Dolce Belle: storia di un’amica che vede per noi

“Testamento-appello” di una collie molto speciale: «I cani guida regalano autonomia: rispettateci»

«Mi chiamo Belle e questa è la mia storia». Belle è un cane guida di razza collie. Lo scorso 16 ottobre si è celebrata la Giornata Nazionale del cane guida e la sezione provinciale di Varese dell’Unione Italiana dei Ciechi e degli Ipovedenti Onlus, per sensibilizzare in merito a questo importante tema, ci ha presentato la “testimonianza personale” di questa piccola amica pelosa.
«Sono nata a Carnago in una grande fattoria, da Tea, una splendida Collie che tanto assomigliava alla famosissima Lessie, insieme a ben sette fratelli».

Per due mesi, la cucciolata ha vissuto insieme alla loro mamma. «Poi, uno dopo l’altro mi hanno lasciata sola. Arrivava, infatti, qualcuno che ci guardava, ci accarezzava e poi sceglieva chi portarsi via. Ero una bellissima cucciola, sapevo di essere intelligente, ma venivo regolarmente scartata».
Belle rimase così con mamma Tea e con gli altri cani della fattoria a vivere la sua vita da cane di campagna, educata dai suoi proprietari, ma soprattutto dalla sua mamma che non la perdeva mai di vista e le insegnava come vivere in fattoria.

«Ero vivace, curiosa, mi piaceva correre all’impazzata nel bosco, giocare a palla con i bambini. Vissi così per un anno. Venne una signora che mi coccolò per un poco, mi mise il guinzaglio e, insieme ai padroni mi fece fare un giro fino al bosco. Tornò altre volte e io mi chiedevo perché non mi portasse con sé».
A farlo invece fu un signore che la fece camminare al guinzaglio. «Disse che sarei diventato un “cane guida”, mi caricò su un pulmino e mi fece fare un viaggio che a me parve interminabile. Da quel momento in poi la mia vita fu davvero dura.

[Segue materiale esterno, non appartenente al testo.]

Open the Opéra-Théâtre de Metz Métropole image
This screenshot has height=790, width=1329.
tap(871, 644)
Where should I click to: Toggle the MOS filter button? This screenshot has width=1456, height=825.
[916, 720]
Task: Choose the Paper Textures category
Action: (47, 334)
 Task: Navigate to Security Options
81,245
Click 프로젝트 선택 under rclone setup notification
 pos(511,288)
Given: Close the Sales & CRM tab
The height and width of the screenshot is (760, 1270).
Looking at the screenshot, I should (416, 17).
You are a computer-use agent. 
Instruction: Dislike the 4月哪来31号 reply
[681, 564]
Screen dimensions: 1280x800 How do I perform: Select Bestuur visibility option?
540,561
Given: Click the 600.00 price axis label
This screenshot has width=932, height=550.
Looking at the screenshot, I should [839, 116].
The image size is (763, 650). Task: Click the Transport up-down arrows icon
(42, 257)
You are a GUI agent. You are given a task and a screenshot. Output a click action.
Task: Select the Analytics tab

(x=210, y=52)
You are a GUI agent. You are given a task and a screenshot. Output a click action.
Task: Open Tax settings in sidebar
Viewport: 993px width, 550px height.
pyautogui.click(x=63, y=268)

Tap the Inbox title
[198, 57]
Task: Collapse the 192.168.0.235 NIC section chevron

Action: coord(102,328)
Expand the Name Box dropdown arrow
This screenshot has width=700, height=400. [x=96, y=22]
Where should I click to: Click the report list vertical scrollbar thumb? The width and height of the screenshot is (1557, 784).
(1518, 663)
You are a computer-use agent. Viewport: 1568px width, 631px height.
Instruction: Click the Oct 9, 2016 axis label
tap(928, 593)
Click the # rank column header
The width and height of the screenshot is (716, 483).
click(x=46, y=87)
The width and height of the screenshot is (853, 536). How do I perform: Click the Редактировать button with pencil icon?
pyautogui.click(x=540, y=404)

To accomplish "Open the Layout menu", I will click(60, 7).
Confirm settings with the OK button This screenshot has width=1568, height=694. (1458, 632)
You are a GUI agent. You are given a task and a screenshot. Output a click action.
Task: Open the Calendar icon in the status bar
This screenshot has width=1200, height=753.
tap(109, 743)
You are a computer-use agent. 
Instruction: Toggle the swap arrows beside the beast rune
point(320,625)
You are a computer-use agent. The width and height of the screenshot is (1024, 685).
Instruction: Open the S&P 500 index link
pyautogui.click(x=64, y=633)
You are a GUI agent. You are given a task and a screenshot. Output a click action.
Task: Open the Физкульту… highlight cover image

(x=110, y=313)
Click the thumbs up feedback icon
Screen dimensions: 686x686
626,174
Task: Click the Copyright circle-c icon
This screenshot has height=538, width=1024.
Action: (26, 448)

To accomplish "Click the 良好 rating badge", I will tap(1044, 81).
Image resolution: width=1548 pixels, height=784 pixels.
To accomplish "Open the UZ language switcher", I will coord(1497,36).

Per tantissime ore della giornata rimanevo chiusa in un box: non più giochi spensierati, ma esercizi prima a “ corpo libero “ poi imprigionata dentro una “cosa“ che il mio addestratore chiamava guida». Finiti gli esercizi Belle poteva passeggiare nel parco.

«Poi, mi rimettevano dentro nella mia prigione. In seguito vennero esperienze ben più difficili. Conobbi treni, la metropolitana e dovetti imparare a badare al movimento delle macchine prima di tentare un attraversamento, guidando il mio addestratore che simulava di essere non vedente».
Di tanto in tanto ricompariva la signora che Belle aveva conosciuto in fattoria. «Mi coccolava, mi parlava, io le rispondevo leccandole le mani e facendole pipì sui piedi in segno di gioia. Divenni brava e sempre più sicura di me, anche se continuavo a non capire bene a che cosa servisse tutto quel lavoro. Lo compresi invece quando mi fece salire sulla sua macchina e mi portò a casa sua».
«Mi insegnò a girare per tutto il paese entrando nei negozi, frequentando la biblioteca e salendo sugli autobus e sui treni». Tra Belle e la sua padrona si era creato un rapporto di reciproca fiducia e affetto inscindibile.

«Non avevamo bisogno di parole, per capirci bastava un gesto. Io mi sentivo responsabile, importante, ma sapevo di poterlo essere proprio perché era da lei che ricevevo indicazioni e sostegno. La sua fiducia era la mia sicurezza». Insieme realizzarono progetti belli ed utili a tante altre persone.
Passarono gli anni e Belle incominciò a invecchiare: «Avevo 14 anni e quando ero libera facevo fatica a ritornare accanto alla mia padrona perché perdevo l’orientamento». La morte ha colto Belle nel sonno ed ecco il suo testamento: «Bisogna che ci siano tanti cani guida, perché danno autonomia alle persone che non vedono e gioia a noi. Dobbiamo però essere rispettati nel nostro lavoro e non mandati fuori col nostro padrone dal ristorante, dal supermercato o dall’autobus. Non siamo intrusi e nemmeno dei giocattoli».